## Challenge
Put every line of the entries below into a numbered list, skipping any blank lines. Leave the pictures out.

## Data supplied
===

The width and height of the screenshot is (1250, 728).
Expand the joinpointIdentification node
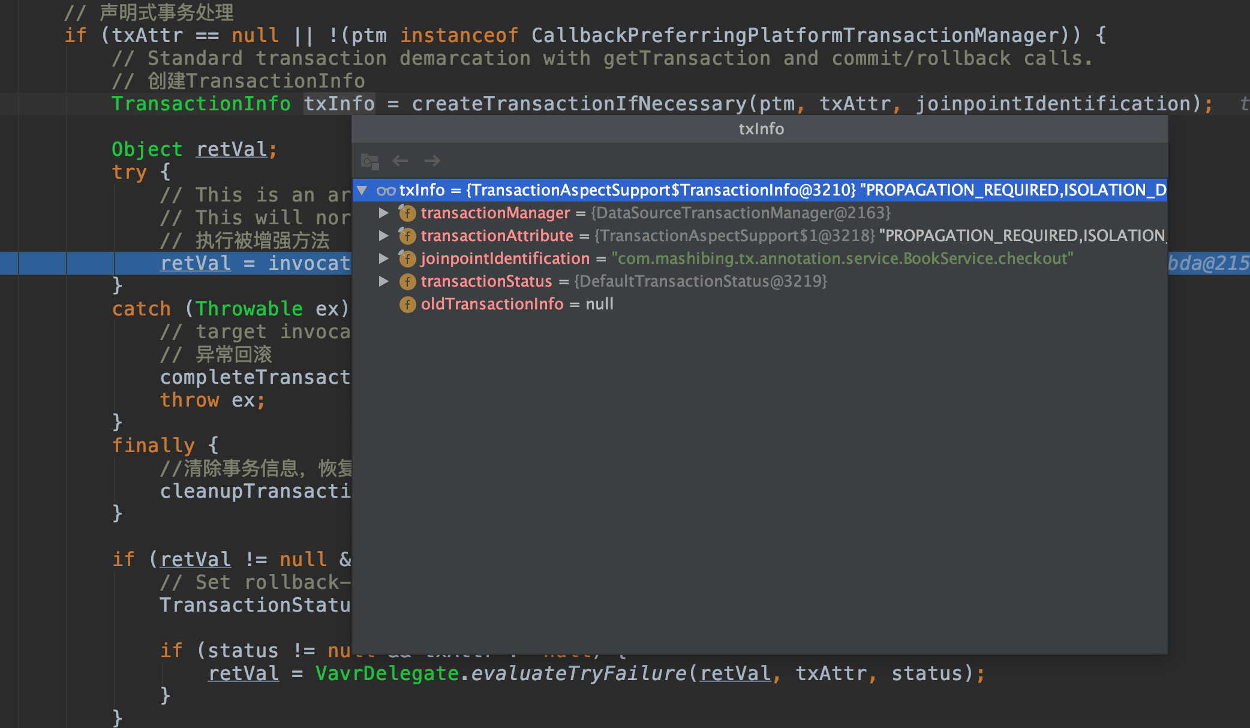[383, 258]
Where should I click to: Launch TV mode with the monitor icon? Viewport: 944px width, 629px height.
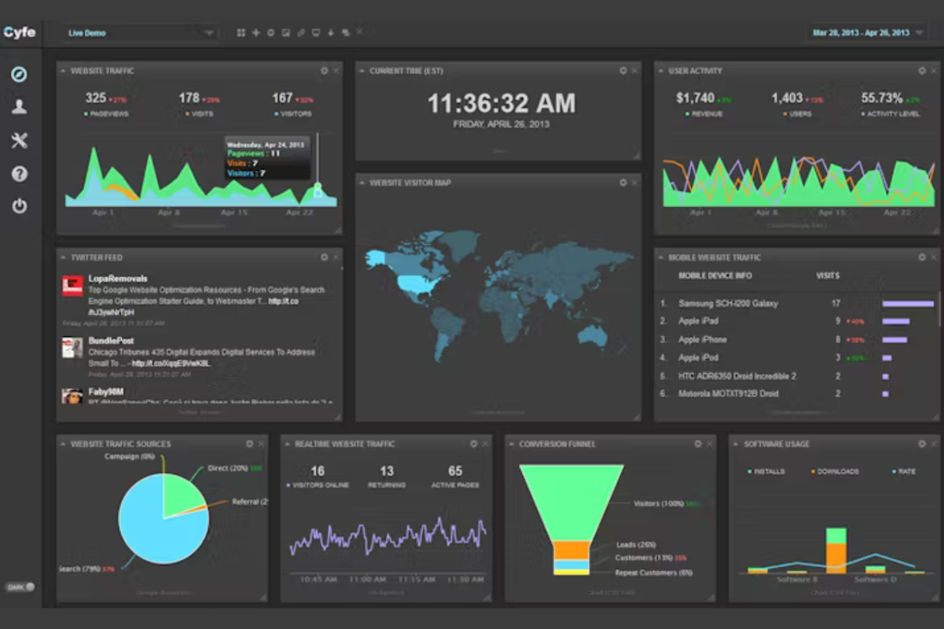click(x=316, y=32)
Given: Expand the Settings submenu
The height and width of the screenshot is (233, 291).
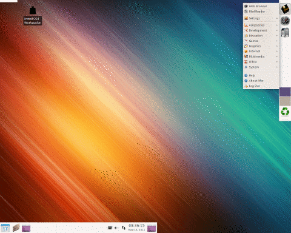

===

## Exercise result
1. The width and height of the screenshot is (1250, 728).
2. Expand the joinpointIdentification node
3. [383, 258]
4. Where should I click to: Launch TV mode with the monitor icon? Viewport: 944px width, 629px height.
5. click(x=316, y=32)
6. Given: Expand the Settings submenu
7. The height and width of the screenshot is (233, 291).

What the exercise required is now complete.